Entries for finding text and elements:

-------

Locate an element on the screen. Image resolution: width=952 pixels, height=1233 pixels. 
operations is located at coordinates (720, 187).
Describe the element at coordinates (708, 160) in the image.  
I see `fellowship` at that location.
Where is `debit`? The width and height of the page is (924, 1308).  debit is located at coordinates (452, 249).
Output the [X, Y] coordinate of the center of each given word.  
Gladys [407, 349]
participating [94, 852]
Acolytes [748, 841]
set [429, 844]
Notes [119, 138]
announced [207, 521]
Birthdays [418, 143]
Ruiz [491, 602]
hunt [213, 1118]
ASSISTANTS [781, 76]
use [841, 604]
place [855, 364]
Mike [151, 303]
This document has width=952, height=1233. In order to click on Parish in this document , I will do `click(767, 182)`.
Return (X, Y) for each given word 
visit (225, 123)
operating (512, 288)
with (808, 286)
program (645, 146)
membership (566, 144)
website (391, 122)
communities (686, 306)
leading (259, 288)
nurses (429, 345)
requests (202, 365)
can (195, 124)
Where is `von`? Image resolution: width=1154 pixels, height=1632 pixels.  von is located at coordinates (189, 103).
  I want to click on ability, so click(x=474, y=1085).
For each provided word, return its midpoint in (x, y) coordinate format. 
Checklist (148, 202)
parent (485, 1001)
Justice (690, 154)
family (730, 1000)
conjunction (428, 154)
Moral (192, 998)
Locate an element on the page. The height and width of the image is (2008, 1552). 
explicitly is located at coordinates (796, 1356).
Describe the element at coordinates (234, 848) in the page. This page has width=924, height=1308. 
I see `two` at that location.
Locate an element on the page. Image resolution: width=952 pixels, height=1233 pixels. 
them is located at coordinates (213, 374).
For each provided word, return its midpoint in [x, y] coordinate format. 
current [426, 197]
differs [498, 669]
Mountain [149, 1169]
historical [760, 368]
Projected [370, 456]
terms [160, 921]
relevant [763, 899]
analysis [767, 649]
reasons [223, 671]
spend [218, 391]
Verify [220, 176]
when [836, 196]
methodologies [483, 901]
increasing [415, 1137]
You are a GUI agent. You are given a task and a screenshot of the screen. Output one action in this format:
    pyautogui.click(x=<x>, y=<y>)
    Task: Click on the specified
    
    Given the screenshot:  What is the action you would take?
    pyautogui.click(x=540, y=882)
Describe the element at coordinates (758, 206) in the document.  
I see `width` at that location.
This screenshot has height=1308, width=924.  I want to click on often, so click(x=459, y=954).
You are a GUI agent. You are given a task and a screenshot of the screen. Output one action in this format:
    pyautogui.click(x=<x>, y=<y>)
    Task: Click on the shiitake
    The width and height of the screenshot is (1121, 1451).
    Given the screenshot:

-------

DIRECTION: Put every line of the records above into a Markdown table with two columns, Row and Line. Number the rows in order, and leave out blank lines.

EXERCISE OUTPUT:
| Row | Line |
|---|---|
| 1 | Locate an element on the screen. Image resolution: width=952 pixels, height=1233 pixels.  |
| 2 | operations is located at coordinates (720, 187). |
| 3 | Describe the element at coordinates (708, 160) in the image.   |
| 4 | I see `fellowship` at that location. |
| 5 | Where is `debit`? The width and height of the page is (924, 1308).  debit is located at coordinates (452, 249). |
| 6 | Output the [X, Y] coordinate of the center of each given word.   |
| 7 | Gladys [407, 349] |
| 8 | participating [94, 852] |
| 9 | Acolytes [748, 841] |
| 10 | set [429, 844] |
| 11 | Notes [119, 138] |
| 12 | announced [207, 521] |
| 13 | Birthdays [418, 143] |
| 14 | Ruiz [491, 602] |
| 15 | hunt [213, 1118] |
| 16 | ASSISTANTS [781, 76] |
| 17 | use [841, 604] |
| 18 | place [855, 364] |
| 19 | Mike [151, 303] |
| 20 | This document has width=952, height=1233. In order to click on Parish in this document , I will do `click(767, 182)`. |
| 21 | Return (X, Y) for each given word  |
| 22 | visit (225, 123) |
| 23 | operating (512, 288) |
| 24 | with (808, 286) |
| 25 | program (645, 146) |
| 26 | membership (566, 144) |
| 27 | website (391, 122) |
| 28 | communities (686, 306) |
| 29 | leading (259, 288) |
| 30 | nurses (429, 345) |
| 31 | requests (202, 365) |
| 32 | can (195, 124) |
| 33 | Where is `von`? Image resolution: width=1154 pixels, height=1632 pixels.  von is located at coordinates (189, 103). |
| 34 |   I want to click on ability, so click(x=474, y=1085). |
| 35 | For each provided word, return its midpoint in (x, y) coordinate format.  |
| 36 | Checklist (148, 202) |
| 37 | parent (485, 1001) |
| 38 | Justice (690, 154) |
| 39 | family (730, 1000) |
| 40 | conjunction (428, 154) |
| 41 | Moral (192, 998) |
| 42 | Locate an element on the page. The height and width of the image is (2008, 1552).  |
| 43 | explicitly is located at coordinates (796, 1356). |
| 44 | Describe the element at coordinates (234, 848) in the page. This page has width=924, height=1308.  |
| 45 | I see `two` at that location. |
| 46 | Locate an element on the page. Image resolution: width=952 pixels, height=1233 pixels.  |
| 47 | them is located at coordinates (213, 374). |
| 48 | For each provided word, return its midpoint in [x, y] coordinate format.  |
| 49 | current [426, 197] |
| 50 | differs [498, 669] |
| 51 | Mountain [149, 1169] |
| 52 | historical [760, 368] |
| 53 | Projected [370, 456] |
| 54 | terms [160, 921] |
| 55 | relevant [763, 899] |
| 56 | analysis [767, 649] |
| 57 | reasons [223, 671] |
| 58 | spend [218, 391] |
| 59 | Verify [220, 176] |
| 60 | when [836, 196] |
| 61 | methodologies [483, 901] |
| 62 | increasing [415, 1137] |
| 63 | You are a GUI agent. You are given a task and a screenshot of the screen. Output one action in this format: |
| 64 |     pyautogui.click(x=<x>, y=<y>) |
| 65 |     Task: Click on the specified |
| 66 |     Given the screenshot:  What is the action you would take? |
| 67 |     pyautogui.click(x=540, y=882) |
| 68 | Describe the element at coordinates (758, 206) in the document.   |
| 69 | I see `width` at that location. |
| 70 | This screenshot has height=1308, width=924.  I want to click on often, so click(x=459, y=954). |
| 71 | You are a GUI agent. You are given a task and a screenshot of the screen. Output one action in this format: |
| 72 |     pyautogui.click(x=<x>, y=<y>) |
| 73 |     Task: Click on the shiitake |
| 74 |     The width and height of the screenshot is (1121, 1451). |
| 75 |     Given the screenshot: |